== Segment start ==
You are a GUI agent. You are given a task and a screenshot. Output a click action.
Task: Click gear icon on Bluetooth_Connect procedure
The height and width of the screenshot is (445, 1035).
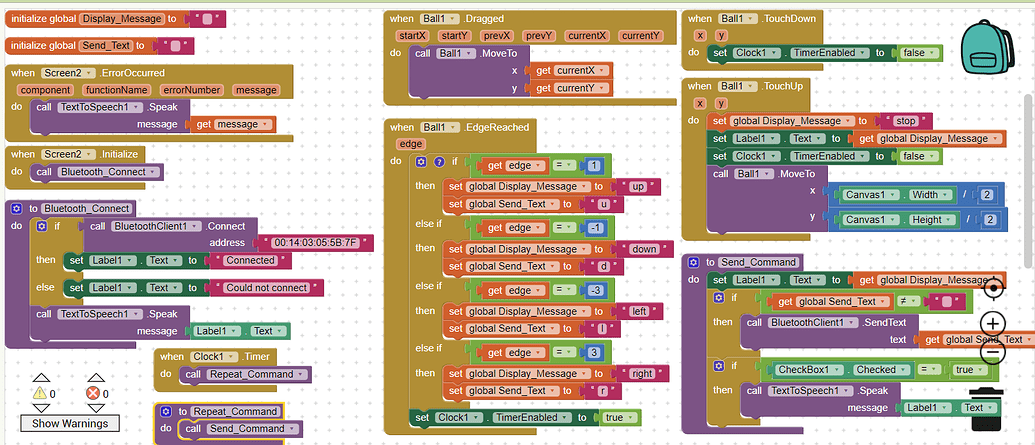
== Segment end ==
== Segment start ==
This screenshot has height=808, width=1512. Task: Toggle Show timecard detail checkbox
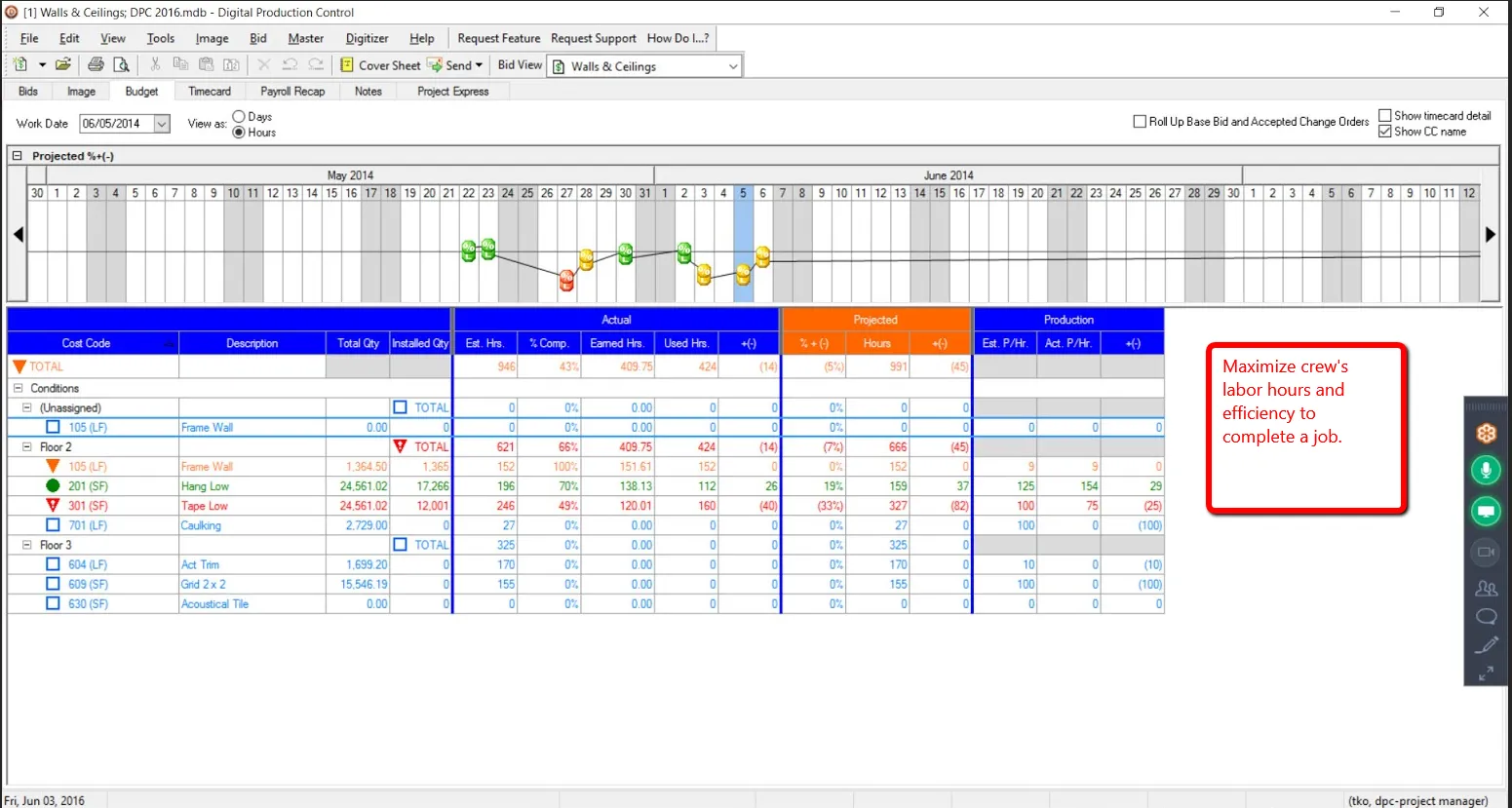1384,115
== Segment end ==
== Segment start ==
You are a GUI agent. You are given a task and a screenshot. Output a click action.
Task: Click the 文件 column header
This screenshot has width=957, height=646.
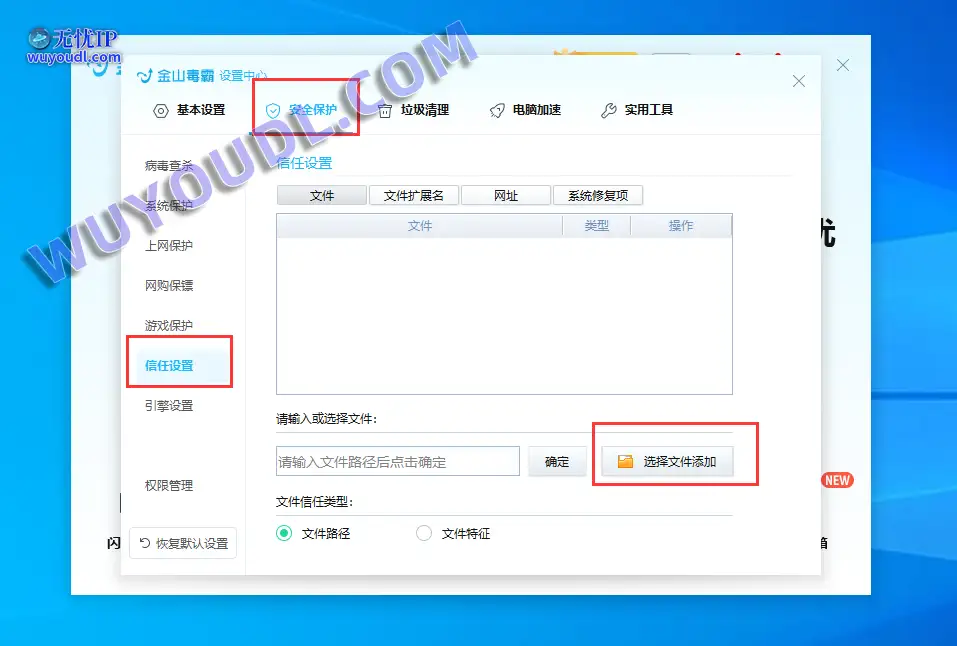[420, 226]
== Segment end ==
Reproduce, word for word and in full, only the lines above that start at the line with "Task: Click gear" and run through the line with "The height and", both ends included.

Task: Click gear icon on Bluetooth_Connect procedure
The height and width of the screenshot is (445, 1035).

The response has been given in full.